Scannell: This outcome is hard to measure based on the scope of our current analysis. Our primary objective with this paper was to provide a descriptive analysis of changes in PC-HPSA designations at the county level before and after implementation of the SDMP. In terms of measuring its impact on addressing the primary care shortage, I think additional work is needed to measure financial and clinical personnel allocation before and after the policy change. Specifically, we should measure financial outcomes such as the Medicare HPSA bonus payments and clinical personnel outcomes such as providers recruited through the National Health Service Corps to get a sense of the immediate impact of the SDMP. We may also see a change in total PCP distribution as a result of the SDMP, but I think this will be a longer-term outcome that will need to be followed for the next 5 to 10 years.
Healio Primary Care: What other efforts are needed to address the shortage?
Scannell: There are various ways to address both the current and future primary care shortage that is projected to get worse over time. These efforts include bolstering the capacity of both physician and non-physician resources. To increase capacity of the physician workforce, efforts include increasing exposure to primary care training in medical school, increasing the number of primary care-related residency positions, increasing funds for loan repayment programs for those choosing to go into primary care, increasing reimbursement rates for non-face-to-face work and decreasing patient panel sizes or increasing time for patient visits to decrease burnout among PCPs. In terms of bolstering the non-physician capacity, efforts include training more advanced practice providers such as nurse practitioners and physician assistants, creating opportunities for medical assistants to act as panel managers or health coaches, and increasing the potential for more patient self-care using technologic resources such as smartphone apps.
Healio Primary Care: What is the take-home message of your study?
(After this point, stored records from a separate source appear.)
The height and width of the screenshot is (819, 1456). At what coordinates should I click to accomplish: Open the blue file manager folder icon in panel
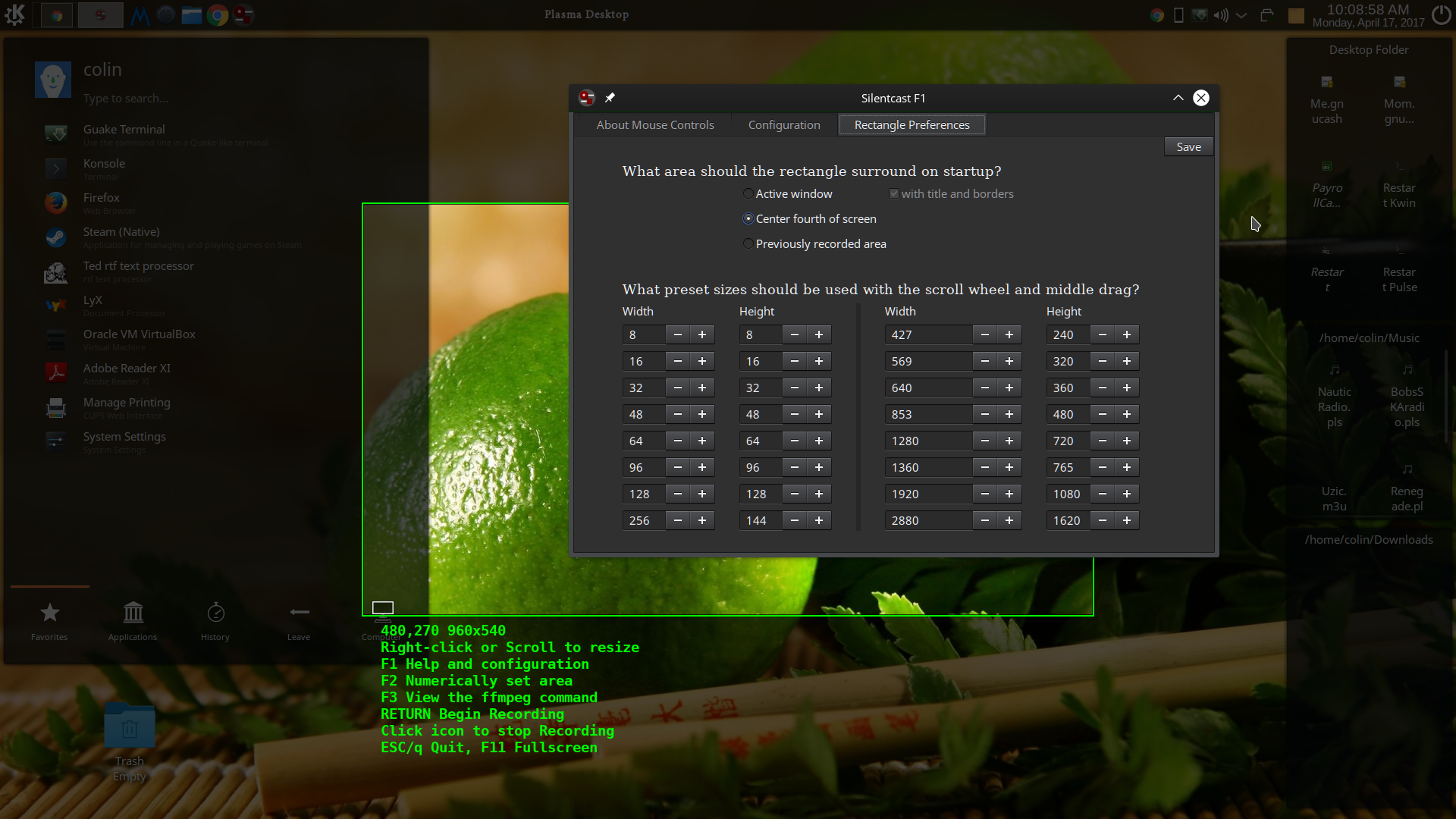[x=192, y=15]
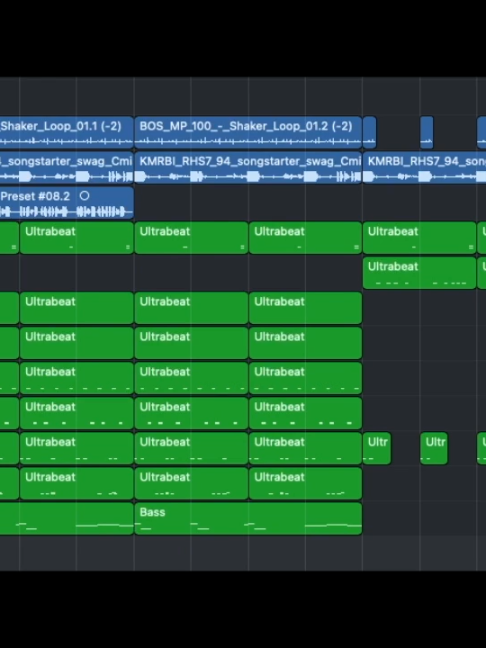Click the second short 'Ultr' region
Image resolution: width=486 pixels, height=648 pixels.
434,448
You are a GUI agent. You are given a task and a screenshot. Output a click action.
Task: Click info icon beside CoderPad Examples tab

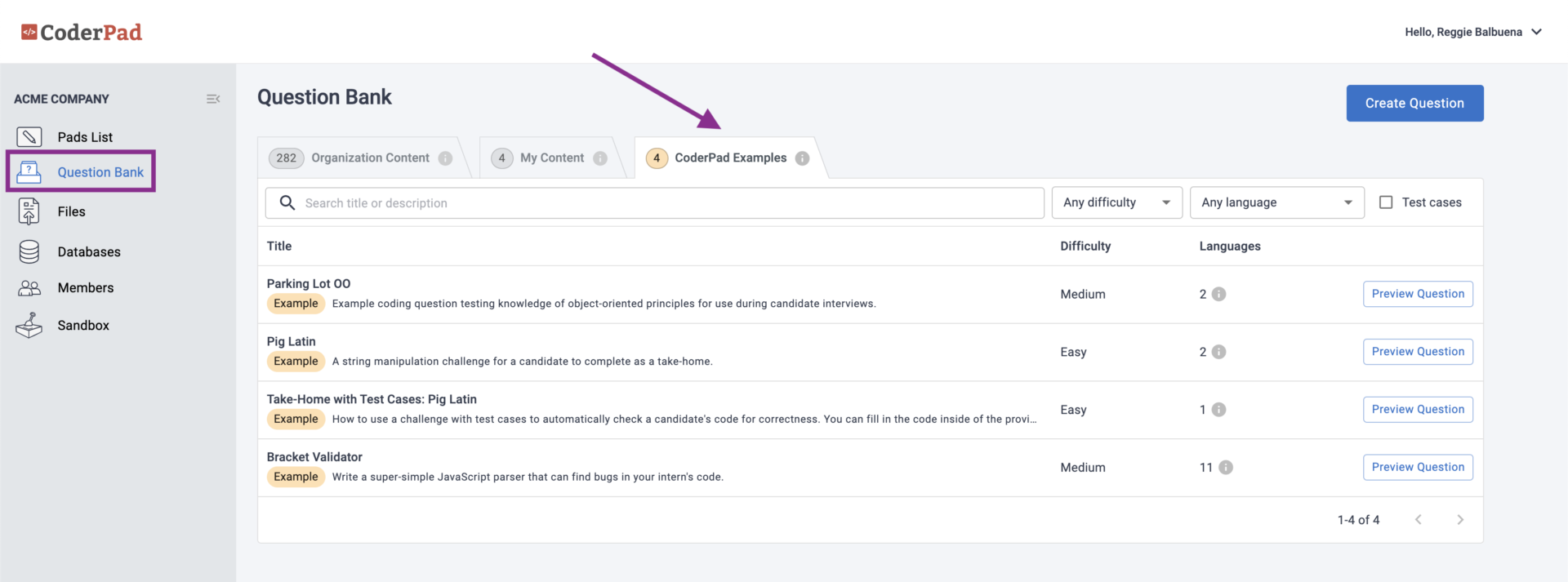tap(802, 158)
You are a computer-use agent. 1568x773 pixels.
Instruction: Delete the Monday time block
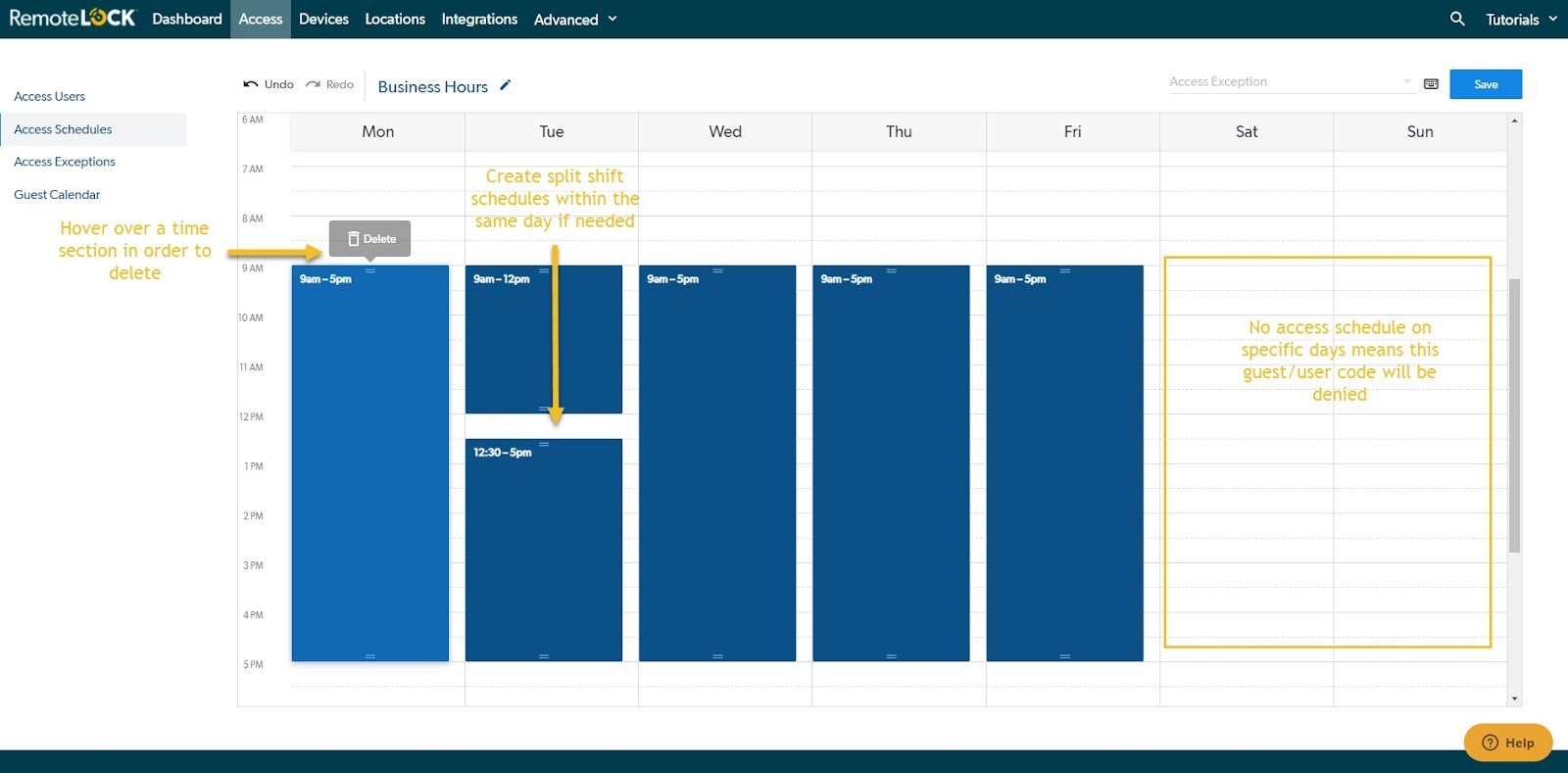click(370, 239)
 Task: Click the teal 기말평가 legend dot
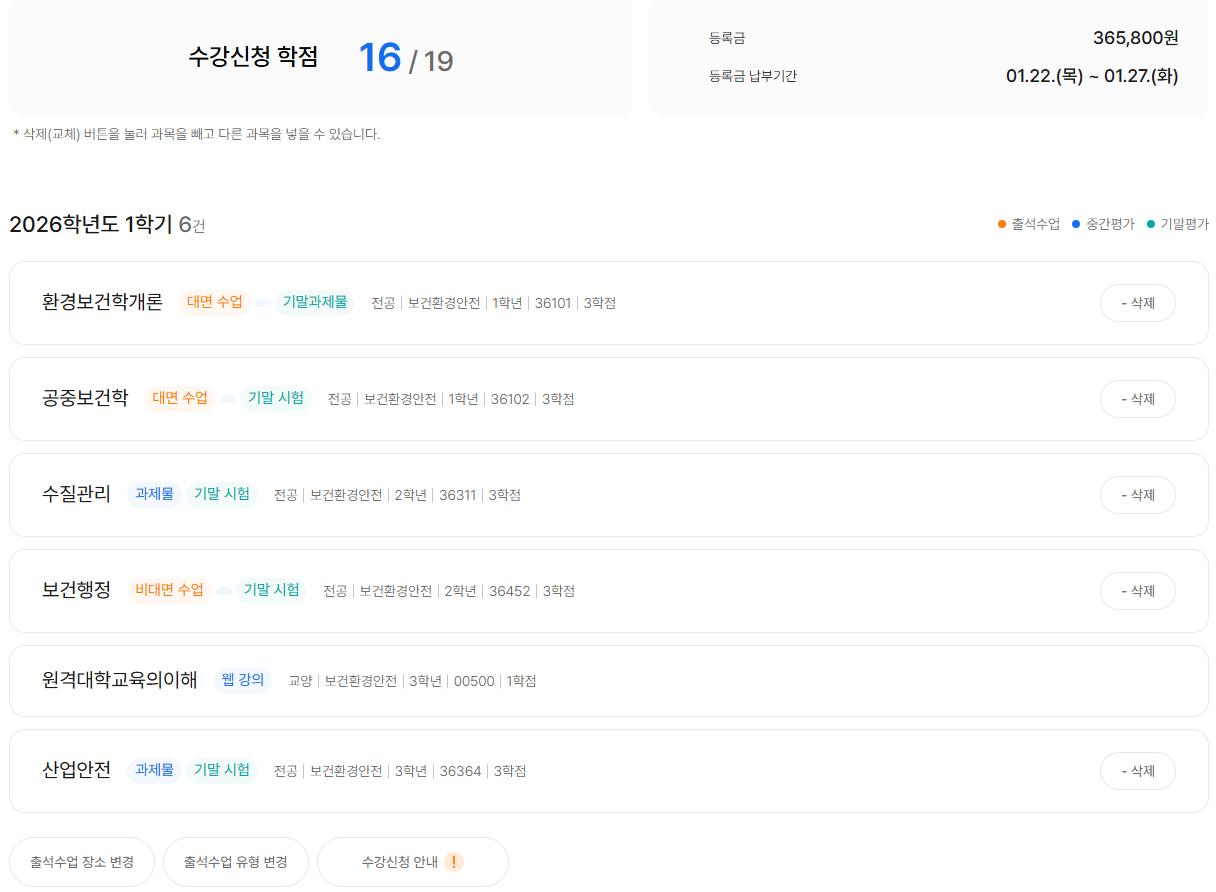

Scannell: The take-home message is that the SDMP helped improve the accuracy of PC-HPSA designations as a reflection of county-level measures of PCP supply and additional work is needed to measure the impact of this policy change, especially the allocation of financial and clinical personnel resources. And hopefully, the long-term effect will be to improve recruitment of PCPs to the areas of high medical and social need to improve access to primary care.
I would also like to add that I am open to collaboration, and I hope any researchers out there who are also studying PCP supply/shortages will reach out and contact me so we can increase the evidentiary base for the field and help policy makers make more informed decisions.
References:
AAMC. AAMC report reinforces mounting physician shortage. https://www.aamc.org/news-insights/press-releases/aamc-report-reinforces-mounting-physician-shortage. Accessed August 5, 2021.
Basu S, et al. Ann Intern Med. 2021; doi:10.7326/M20-7381.
Ku BS, et al. J Gen Intern Med. 2020; doi:10.1007/S11606-020-06130-4.
Scannell CA, et al. JAMA Netw Open. 2021;doi:10.1001/jamanetworkopen.2021.18836.